In October, it announced that it was consolidating its production operations in the town of Davidson and moving about 130 jobs to the Mocksville plant.
The declining volumes of sheet metal as well as the global economic downturn had made investing in the sheet-metal division more costly, according to a company statement sent to county officials.
Terry Bralley, the president of the Davie County Economic Development Council and a former manager of Davie County, said he was disappointed to hear the news but not surprised.
"In a worldwide market, all companies are looking at ... how they compete with the competition," Bralley said. "This is something that's going on constantly."
Ingersoll-Rand announced last month that its third-quarter net earnings fell nearly 15 percent, from $266.6 million a year ago to $227.7 million, according to MarketWatch.com. Revenues increased from $2.24 billion to $4.31 billion, according to MarketWatch.com.
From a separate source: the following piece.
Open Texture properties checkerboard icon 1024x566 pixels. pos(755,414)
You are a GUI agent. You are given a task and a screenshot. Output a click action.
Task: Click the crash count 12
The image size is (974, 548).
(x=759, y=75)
Jaramillo said that Ingersoll-Rand has not decided where it will outsource its sheet-metal business. Mocksville was one of the last plants that Ingersoll-Rand operated that produced a significant volume of sheet metal, she said.
Jaramillo said that the company is offering outplacement counseling at the plant, and an employee-assistance program has been set up for affected employees and their families as well as for other employees.
Bralley said he hopes that the company might be able to move other operations into the space where the sheet-metal division will soon vacate, resulting in additional jobs for the area.
"What we'd love to be able to do is find new opportunities for those folks to go back out into the work force," he said.
■ Michael Hewlett can be reached at 727-7326 or at mhewlett@wsjournal.com.
Several Triad-area companies have announced layoffs since September, including:
• Hanesbrands Inc.: 875 jobs.
• R.J. Reynolds Tobacco Co. and Reynolds American Inc.: 570 jobs.
• Furniture Brands International Inc.: 300 jobs in High Point.
• ASMO North Carolina Inc.: 95 jobs in Mount Airy, 107 in Thomasville.
• Ingersoll-Rand: 110 jobs at Mocksville plant.
• Vulcan Materials Co.: 38 jobs.
• General Tobacco Co.: 31 jobs in Mayodan.